[Requirement]:
Of the lines listed below, return exactly those that run from the line containing "About (276, 260)" through the line containing "Rhys Bowen (516, 999)", both included.

[Given entries]:
※ ※ ※
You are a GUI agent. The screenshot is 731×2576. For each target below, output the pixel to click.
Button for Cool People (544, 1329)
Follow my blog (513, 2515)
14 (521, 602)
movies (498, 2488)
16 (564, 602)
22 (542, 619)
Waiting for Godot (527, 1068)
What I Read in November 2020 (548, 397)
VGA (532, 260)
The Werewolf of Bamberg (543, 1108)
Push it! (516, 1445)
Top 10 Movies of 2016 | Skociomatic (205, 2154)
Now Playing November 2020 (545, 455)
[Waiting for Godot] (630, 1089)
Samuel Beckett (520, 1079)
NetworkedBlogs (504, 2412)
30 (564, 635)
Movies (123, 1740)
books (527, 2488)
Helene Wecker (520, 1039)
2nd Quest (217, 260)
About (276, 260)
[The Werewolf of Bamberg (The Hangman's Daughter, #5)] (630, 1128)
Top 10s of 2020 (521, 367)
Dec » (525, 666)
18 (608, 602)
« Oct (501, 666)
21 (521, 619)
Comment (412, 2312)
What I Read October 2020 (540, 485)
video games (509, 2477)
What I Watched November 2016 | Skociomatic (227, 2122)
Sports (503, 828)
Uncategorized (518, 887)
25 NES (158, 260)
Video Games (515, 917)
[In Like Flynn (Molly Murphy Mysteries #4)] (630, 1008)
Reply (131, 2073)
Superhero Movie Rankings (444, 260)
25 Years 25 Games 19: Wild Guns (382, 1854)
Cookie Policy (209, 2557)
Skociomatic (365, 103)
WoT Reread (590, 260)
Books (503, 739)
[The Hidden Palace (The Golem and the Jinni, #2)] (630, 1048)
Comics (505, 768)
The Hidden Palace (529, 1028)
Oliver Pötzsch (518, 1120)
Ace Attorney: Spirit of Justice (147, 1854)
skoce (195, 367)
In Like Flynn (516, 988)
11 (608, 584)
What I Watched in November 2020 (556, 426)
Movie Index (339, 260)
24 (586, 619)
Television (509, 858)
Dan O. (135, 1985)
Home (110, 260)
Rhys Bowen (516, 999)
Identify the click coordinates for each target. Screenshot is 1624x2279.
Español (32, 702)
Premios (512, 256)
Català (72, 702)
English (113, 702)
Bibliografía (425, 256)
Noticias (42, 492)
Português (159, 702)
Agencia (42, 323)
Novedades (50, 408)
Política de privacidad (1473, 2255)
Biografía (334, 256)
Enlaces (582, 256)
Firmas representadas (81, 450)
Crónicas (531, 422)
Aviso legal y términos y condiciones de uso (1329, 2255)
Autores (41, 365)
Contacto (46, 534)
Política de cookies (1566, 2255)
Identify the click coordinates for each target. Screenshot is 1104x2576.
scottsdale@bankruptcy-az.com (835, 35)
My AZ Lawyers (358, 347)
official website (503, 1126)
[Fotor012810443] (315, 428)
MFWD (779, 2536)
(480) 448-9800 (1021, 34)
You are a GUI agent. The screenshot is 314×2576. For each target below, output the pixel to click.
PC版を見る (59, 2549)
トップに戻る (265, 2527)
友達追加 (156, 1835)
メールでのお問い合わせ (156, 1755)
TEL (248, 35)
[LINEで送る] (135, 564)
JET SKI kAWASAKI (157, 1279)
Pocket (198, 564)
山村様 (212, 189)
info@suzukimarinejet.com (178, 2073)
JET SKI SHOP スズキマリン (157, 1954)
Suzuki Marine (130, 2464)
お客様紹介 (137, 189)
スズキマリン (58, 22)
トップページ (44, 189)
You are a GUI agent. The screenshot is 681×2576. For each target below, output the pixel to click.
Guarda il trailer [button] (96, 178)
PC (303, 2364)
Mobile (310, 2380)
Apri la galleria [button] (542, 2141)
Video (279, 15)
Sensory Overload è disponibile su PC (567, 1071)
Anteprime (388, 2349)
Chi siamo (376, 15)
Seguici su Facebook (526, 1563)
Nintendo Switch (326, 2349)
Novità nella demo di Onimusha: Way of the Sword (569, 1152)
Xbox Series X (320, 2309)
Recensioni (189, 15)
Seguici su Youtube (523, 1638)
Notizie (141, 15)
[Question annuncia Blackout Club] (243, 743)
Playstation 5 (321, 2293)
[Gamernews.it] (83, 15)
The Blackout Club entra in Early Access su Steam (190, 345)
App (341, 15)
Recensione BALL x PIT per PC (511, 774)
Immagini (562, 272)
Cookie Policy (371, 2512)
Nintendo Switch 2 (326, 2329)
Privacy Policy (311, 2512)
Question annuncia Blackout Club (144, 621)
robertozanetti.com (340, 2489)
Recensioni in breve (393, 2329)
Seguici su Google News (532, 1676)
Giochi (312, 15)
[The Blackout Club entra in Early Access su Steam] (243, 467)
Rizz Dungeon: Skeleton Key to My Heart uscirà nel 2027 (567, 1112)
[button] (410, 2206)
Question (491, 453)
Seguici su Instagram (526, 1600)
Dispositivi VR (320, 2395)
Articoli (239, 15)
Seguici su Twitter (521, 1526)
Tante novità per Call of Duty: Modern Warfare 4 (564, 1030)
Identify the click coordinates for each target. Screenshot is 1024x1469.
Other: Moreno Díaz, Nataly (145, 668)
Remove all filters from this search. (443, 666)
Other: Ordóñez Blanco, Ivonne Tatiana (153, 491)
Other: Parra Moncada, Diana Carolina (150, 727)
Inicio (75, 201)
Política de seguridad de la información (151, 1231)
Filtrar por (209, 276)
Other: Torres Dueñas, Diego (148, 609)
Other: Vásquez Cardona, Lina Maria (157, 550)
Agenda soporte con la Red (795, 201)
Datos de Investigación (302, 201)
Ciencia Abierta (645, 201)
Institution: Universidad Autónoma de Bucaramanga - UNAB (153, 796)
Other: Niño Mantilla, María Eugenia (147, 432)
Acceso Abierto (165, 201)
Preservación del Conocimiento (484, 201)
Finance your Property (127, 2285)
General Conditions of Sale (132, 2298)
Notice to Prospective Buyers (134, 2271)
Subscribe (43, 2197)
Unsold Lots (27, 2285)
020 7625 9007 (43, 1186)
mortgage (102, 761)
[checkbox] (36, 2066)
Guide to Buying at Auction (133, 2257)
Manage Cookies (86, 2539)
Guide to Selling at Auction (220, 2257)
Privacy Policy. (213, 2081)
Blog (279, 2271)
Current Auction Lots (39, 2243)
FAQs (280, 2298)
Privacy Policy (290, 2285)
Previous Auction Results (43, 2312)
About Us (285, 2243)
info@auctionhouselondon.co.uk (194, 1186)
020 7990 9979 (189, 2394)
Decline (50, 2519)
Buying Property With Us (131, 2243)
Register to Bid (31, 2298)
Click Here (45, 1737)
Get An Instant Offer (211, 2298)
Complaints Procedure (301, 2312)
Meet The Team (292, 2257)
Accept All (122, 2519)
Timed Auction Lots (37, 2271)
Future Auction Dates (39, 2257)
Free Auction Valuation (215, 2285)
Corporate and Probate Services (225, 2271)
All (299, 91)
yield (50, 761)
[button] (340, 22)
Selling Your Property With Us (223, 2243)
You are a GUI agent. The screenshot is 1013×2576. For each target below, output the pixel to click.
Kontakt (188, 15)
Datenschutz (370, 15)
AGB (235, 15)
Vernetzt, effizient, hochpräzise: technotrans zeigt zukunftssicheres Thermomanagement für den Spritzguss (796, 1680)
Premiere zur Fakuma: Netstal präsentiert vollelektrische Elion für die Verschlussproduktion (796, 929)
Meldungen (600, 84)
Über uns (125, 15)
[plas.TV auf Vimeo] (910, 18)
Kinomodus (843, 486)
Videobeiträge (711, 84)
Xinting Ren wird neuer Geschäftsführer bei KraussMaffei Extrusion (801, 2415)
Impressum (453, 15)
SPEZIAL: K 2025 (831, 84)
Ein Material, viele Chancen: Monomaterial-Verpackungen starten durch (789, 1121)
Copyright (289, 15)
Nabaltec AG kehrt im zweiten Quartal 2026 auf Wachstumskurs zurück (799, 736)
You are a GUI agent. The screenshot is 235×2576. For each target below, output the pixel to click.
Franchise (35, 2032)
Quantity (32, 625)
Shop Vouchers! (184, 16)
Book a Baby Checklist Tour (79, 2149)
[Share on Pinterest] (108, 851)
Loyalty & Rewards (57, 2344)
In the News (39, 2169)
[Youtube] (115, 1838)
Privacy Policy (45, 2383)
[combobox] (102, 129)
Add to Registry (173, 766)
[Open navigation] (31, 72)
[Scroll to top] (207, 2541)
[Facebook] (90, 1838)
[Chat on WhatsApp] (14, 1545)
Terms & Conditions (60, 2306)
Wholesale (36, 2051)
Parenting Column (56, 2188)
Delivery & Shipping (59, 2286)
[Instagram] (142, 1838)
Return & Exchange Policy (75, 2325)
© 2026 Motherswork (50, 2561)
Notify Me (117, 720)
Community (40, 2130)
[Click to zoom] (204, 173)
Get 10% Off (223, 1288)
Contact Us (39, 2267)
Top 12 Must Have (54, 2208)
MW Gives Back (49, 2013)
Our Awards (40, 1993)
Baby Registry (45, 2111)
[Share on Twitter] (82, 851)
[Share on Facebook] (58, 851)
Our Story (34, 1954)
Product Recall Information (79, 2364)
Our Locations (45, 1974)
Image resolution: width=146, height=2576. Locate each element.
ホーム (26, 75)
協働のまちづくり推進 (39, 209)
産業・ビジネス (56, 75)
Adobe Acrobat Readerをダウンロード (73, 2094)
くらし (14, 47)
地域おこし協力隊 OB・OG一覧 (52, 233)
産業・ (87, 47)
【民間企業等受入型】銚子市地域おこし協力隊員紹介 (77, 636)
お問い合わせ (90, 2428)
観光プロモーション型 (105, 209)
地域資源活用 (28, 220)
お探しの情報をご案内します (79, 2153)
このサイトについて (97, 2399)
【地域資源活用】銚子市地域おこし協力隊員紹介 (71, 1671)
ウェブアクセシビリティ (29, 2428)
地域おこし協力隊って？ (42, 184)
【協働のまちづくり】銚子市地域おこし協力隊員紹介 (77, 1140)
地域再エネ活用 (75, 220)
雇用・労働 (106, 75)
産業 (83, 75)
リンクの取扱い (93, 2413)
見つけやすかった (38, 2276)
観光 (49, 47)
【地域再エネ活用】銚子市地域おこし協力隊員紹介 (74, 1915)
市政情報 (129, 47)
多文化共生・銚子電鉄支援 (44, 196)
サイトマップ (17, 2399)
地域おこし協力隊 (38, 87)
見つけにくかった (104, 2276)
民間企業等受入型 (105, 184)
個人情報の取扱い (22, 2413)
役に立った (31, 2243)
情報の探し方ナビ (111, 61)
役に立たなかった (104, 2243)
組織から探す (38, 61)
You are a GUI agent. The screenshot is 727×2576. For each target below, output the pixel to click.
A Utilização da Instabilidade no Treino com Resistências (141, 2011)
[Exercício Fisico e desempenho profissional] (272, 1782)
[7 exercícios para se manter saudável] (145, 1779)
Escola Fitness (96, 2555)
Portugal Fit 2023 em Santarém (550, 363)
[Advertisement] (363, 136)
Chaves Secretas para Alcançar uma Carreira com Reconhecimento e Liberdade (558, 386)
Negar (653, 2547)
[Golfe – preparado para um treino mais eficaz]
※ ※ ※
[Task solution]:
About (276, 260)
[The Werewolf of Bamberg (The Hangman's Daughter, #5)] (630, 1128)
Top 10s of 2020 (521, 367)
Dec » (525, 666)
18 (608, 602)
« Oct (501, 666)
21 (521, 619)
Comment (412, 2312)
What I Read October 2020 (540, 485)
video games (509, 2477)
What I Watched November 2016 | Skociomatic (227, 2122)
Sports (503, 828)
Uncategorized (518, 887)
25 NES (158, 260)
Video Games (515, 917)
[In Like Flynn (Molly Murphy Mysteries #4)] (630, 1008)
Reply (131, 2073)
Superhero Movie Rankings (444, 260)
25 Years 25 Games 19: Wild Guns (382, 1854)
Cookie Policy (209, 2557)
Skociomatic (365, 103)
WoT Reread (590, 260)
Books (503, 739)
[The Hidden Palace (The Golem and the Jinni, #2)] (630, 1048)
Comics (505, 768)
The Hidden Palace (529, 1028)
Oliver Pötzsch (518, 1120)
Ace Attorney: Spirit of Justice (147, 1854)
skoce (195, 367)
In Like Flynn (516, 988)
11 (608, 584)
What I Watched in November 2020 (556, 426)
Movie Index (339, 260)
24 (586, 619)
Television (509, 858)
Dan O. (135, 1985)
Home (110, 260)
Rhys Bowen (516, 999)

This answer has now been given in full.